WHAT TO PRODUCE
With the pictures left out, return exactly the lines from the one containing "Task: Click the P16 legend entry" through the end of the listing below.

RAW DATA
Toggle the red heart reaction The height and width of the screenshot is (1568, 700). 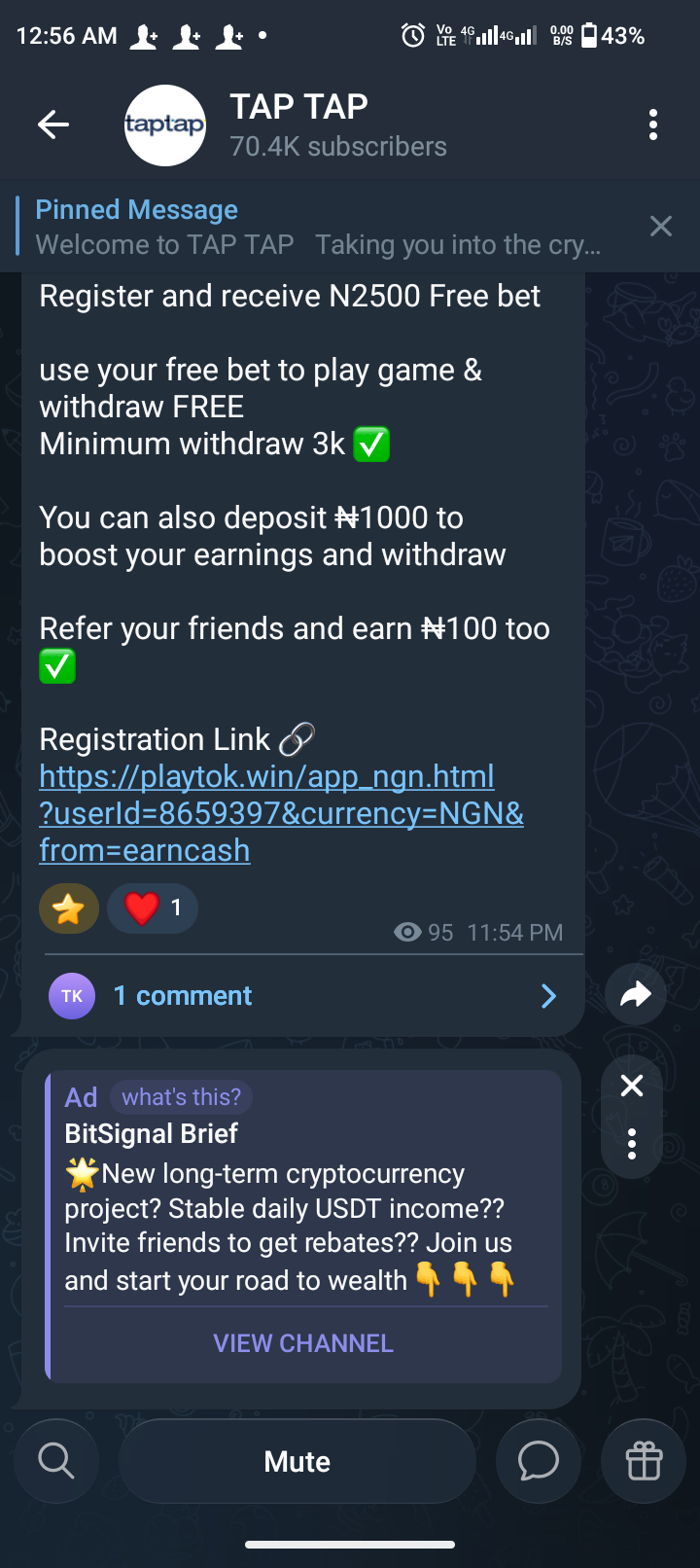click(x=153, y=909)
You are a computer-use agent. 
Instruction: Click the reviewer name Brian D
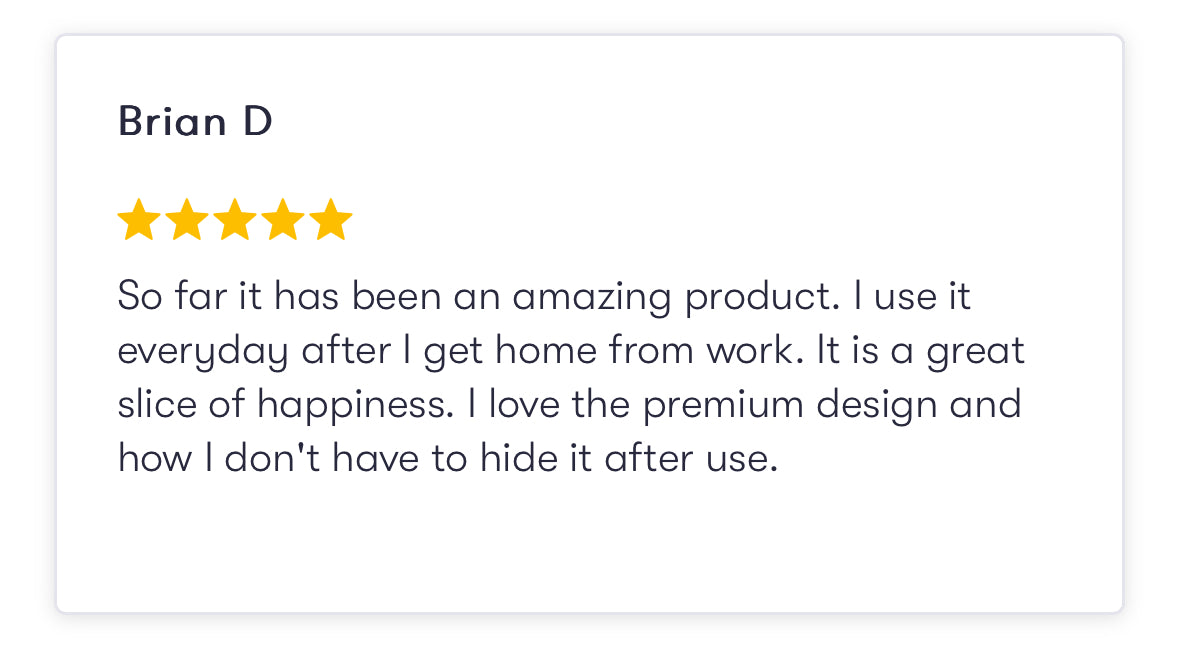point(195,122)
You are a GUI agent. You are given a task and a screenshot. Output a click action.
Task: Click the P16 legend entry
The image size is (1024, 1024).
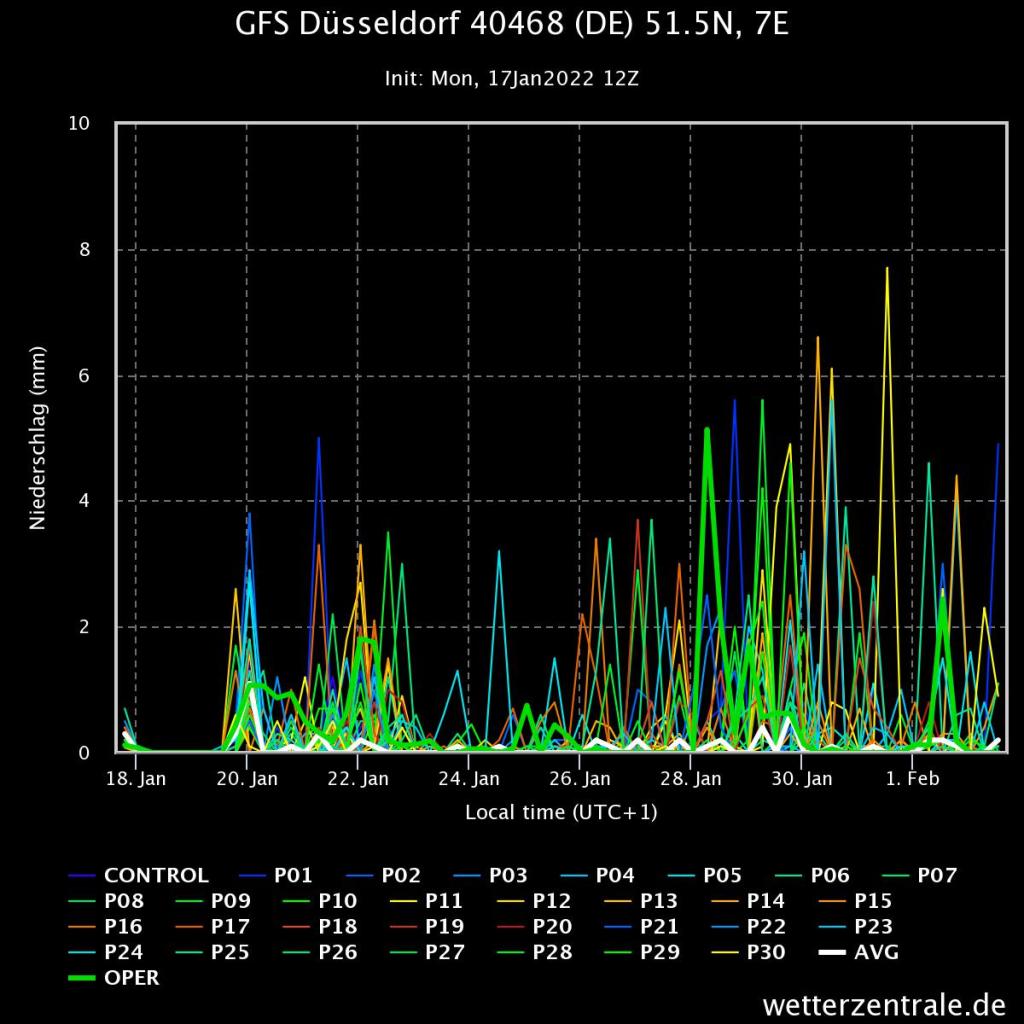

WORKED SOLUTION
Task: Click the P16 legend entry
The image size is (1024, 1024).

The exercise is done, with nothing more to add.